I am a medical doctor and definitely not an expert in statistics, although I think I do okay and I am familiar with R.
I have discussed the following issue with a statistician but I am still not sure whether we came up with the right solution. I hope one of you can help.
THE AIM:
I want to estimate the precision (repeatability) of a continuous variable measured on x-rays (PT) and evaluate the influence of different raters by specifying the variance between and within raters (inter- and intra-rater variance).
THE DESIGN:
I have had 4 raters measure the continuous variable on 67 x-rays twice, thus each x-ray has been measured 8 times in total.
THE DATA (Pre):
'data.frame': 536 obs. of 4 variables:
ID : Factor w/ 67 levels
Rater : Factor w/ 4 levels
Time : Factor w/ 2 levels
PT : num 40.4 29.3 36 58.8 40.5 ...
THE MODEL we came up with was a linear mixed effect fit:
a <- lmer(PT~ (1|ID) + (1|Rater:ID), data=Pre)

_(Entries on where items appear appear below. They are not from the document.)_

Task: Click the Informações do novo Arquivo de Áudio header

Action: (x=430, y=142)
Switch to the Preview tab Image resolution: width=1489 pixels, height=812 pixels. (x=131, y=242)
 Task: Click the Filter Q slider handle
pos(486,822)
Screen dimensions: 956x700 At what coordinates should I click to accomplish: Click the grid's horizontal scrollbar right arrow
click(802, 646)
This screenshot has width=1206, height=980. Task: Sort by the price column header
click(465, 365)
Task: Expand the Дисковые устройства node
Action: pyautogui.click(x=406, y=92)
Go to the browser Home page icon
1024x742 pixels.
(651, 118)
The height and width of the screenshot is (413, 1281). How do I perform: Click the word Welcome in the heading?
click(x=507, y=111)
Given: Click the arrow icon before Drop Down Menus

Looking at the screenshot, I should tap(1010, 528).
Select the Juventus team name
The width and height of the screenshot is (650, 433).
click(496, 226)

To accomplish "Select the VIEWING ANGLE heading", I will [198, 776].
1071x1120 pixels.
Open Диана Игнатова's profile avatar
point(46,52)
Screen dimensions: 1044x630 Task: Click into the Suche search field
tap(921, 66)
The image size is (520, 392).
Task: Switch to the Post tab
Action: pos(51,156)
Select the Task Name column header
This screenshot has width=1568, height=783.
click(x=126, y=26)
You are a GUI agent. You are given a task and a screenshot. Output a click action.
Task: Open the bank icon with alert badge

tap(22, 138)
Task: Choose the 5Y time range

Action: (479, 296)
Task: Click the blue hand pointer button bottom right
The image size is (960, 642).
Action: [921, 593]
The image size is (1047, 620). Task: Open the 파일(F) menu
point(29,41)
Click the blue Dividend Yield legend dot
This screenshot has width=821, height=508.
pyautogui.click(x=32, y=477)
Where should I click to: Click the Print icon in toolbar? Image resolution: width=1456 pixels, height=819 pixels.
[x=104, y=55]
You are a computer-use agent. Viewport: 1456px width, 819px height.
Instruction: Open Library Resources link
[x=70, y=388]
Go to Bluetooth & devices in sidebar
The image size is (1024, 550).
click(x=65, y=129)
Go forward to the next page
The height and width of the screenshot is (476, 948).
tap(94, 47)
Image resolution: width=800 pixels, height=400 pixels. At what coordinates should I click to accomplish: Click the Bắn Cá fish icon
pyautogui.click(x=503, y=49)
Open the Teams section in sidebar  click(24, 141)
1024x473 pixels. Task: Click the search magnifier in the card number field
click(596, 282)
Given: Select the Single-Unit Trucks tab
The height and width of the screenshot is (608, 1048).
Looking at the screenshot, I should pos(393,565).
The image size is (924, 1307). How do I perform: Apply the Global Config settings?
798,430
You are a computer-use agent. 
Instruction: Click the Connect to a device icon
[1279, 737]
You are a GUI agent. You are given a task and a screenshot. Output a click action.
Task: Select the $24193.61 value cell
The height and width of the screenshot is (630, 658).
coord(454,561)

From exploring the web I found that ":" is rarely used and that the model is equivalent to:
b <- lmer(PT~ (1|ID/Rater), data=Pre)
THE RESULT of either model a or b is:
Linear mixed model fit by REML ['lmerMod']
Formula: PT ~ (1 | ID/Rater)
Data: Pre
REML criterion at convergence: 2729.2
Scaled residuals:
Min 1Q Median 3Q Max
-5.7958 -0.2266 -0.0165 0.2214 4.8076
Random effects:
Groups Name Variance Std.Dev.
Rater:ID (Intercept) 4.630 2.152
ID (Intercept) 97.178 9.858
Residual 2.695 1.642
Number of obs: 536, groups: Rater:ID, 268; ID, 67
Fixed effects:
Estimate Std. Error t value
(Intercept) 18.611 1.214 15.34
THE INTERPRETATION according to the statistician was that:
The residual variance represents the intra-rater variance and
the inter-rater variance is the sum of Rater:ID and residual variance.
THE QUESTION:
Are these interpretations valid?
My concern is especially if the residual variance is truly an expression of the intra-rater variance or if I should somehow include the "Time" variable in the model to specify the variance between the first and second measurements within raters within subjects.